**Task brief**
Beginning with the line containing "The image size is (690, 744)." and ending with the last line, repeat the records exactly.

•••••

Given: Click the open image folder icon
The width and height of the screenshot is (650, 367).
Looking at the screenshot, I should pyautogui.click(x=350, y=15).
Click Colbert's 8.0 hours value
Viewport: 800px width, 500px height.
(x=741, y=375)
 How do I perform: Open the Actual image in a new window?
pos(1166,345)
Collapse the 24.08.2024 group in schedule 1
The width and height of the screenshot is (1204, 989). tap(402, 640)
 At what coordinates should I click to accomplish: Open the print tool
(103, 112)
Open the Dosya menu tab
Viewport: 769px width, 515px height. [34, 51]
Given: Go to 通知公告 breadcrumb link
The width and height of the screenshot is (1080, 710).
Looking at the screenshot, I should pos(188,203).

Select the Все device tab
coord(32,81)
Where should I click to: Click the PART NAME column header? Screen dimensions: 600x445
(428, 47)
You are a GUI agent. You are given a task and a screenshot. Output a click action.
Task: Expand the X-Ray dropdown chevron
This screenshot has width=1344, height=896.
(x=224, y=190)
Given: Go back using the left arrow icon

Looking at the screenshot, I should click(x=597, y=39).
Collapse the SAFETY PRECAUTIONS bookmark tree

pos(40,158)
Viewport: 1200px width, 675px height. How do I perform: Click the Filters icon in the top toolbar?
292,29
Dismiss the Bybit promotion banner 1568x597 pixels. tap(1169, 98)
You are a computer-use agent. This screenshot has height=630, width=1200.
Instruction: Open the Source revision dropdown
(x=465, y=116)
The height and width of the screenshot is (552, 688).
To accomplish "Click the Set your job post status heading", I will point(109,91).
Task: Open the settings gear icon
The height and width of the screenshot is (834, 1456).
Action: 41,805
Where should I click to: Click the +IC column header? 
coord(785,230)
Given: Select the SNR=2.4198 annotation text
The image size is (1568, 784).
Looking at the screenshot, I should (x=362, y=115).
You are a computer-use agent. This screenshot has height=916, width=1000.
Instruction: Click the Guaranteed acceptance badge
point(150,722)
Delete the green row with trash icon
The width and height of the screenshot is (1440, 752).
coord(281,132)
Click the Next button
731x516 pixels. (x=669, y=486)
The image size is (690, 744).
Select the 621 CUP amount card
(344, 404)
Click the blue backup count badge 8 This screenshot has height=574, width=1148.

•••••

**Answer space**
The image size is (690, 744).
Select the 621 CUP amount card
(344, 404)
Click the blue backup count badge 8 This screenshot has height=574, width=1148.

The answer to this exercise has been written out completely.